Pediatric Supracondylar Humerus Fractures: The Anterior Approach

M. Loudstaal, MD; Victor A. de Ridder, MD; S. DeLange, MD; C. Ulrich, MD, Westeinde Hospital, Va Den Haap, Holland

Purpose: To evaluate the efficacy of the anterior approach for displaced supracondylar pediatric humeral fractures.

Method: A retrospective analysis of all children treated operatively for a displaced supracondylar humerus fracture through an anterior approach, with the result compared to a historical group treated through a lateral or a combined lateral and medial approach.

The anterior approach group consisted of 26 patients, age range 16 months to 13 years, operated on between 1995 - 1998, follow-up longer than 6 months, average 18 months. All had a completely displaced extension-type supracondylar humerus fracture (type III). All were treated within 6 hours of admission. The fractures were operated on through a ventral approach: incision in the fossa cubitalis of about 1 inch of only the skin and subcutis as you then tumble into the space created by the anterior dislocation of the humeral shaft, reduction with the thumb and control of interpostion by muscle or vascular and neural structures. Often the M. coracobrachialis is partly severed by the dislocation of the humeral shaft. Both medial and lateral condyle can be palpated and the rotation corrected. A retractor should not be used, only the blunt thumb is sufficient. If vascular or neural structures are injured, the incision can then be enlarged into a lazy S. fixation with crossed percutaneous K-wires under image intensifier, followed by splinting with plaster of Paris for two week.

The historical group, operated on through a lateral or a combined lateral and medial approach, consisted of 32 patients, age range 18 months to 14 years, between 1992 - 1996, follow-up average of 4.5 years. All had a completely displaced extension-type supracondylar humerus fracture (type III). All were operated on within 6 hours of admission. The fractures were operated through a "classical" lateral or medial approach. Fixations were done with crossed percutaneous K-wires under image intensifier, followed by splinting with plaster of Paris for two weeks.

All patients were contacted; 25 of the 26 and 29 of the 32 patients were re-examined at the outpatient clinic. The other patients were contacted by telephone. Medical records and all X-rays were evaluated for quality of reduction and clinical results. Examination of both upper extremities was performed for neurovascular status, function, and strength. The results were graded according to Flynn's criteria.

Results: In both groups no early complications such as compartment syndrome or Volkmann's ischaemic contracture were seen. In the anterior approach group two associated brachial artery injuries, and in the control group one associated brachial artery injury were diagnosed. In the latter patient, an additional ventral approach was used. Operation time (skin to skin) in the lateral approach group averaged 65 minutes, in the lateral and medial group 80 minutes. In the anterior approach group the average operating time was 25 minutes; reduction and placement of the K-wires was notably easier in the anterior approach group.

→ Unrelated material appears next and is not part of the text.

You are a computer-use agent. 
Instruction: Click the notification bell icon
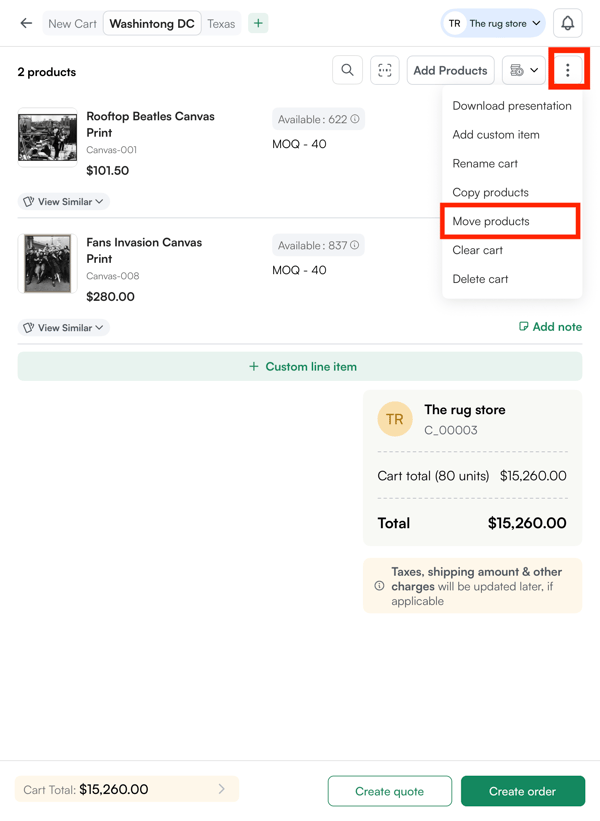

Early postoperative fracture displacement occurred in one of the 26 anterior-approached patients and in four of the 32 lateral/medial approach group. Displacement occurred in all instances due to suboptimal placement of the K-wires, and the K-wires were not drilled through the humeral cortex. Rotational or gunstock deformity was diagnosed in physical examination and confirmed by X-ray with malreduction of greater than 10 degrees in both groups. One outpatient in each group had a comprised function due to the deformity: 50 and 100 elbow extension limitation and 1200 and 1250 degrees elbow flexion.

None of the above mentioned differences were statistically significant due to the small sized patient groups. No specific complication related to the anterior approach was noted.

Discussion and conclusions: The results of this study show that the anterior approach is safe, simple and easy to perform. The anterior approach produced no additional complications and is even advised in neurovascular compromised patients. The lateral or combined lateral and medial approach is not used any more. The anterior approach seems to produce better results in these limited groups: good and excellent results by Flynn's criteria in 84% compared to 75% in the lateral and combined lateral and medial approach group.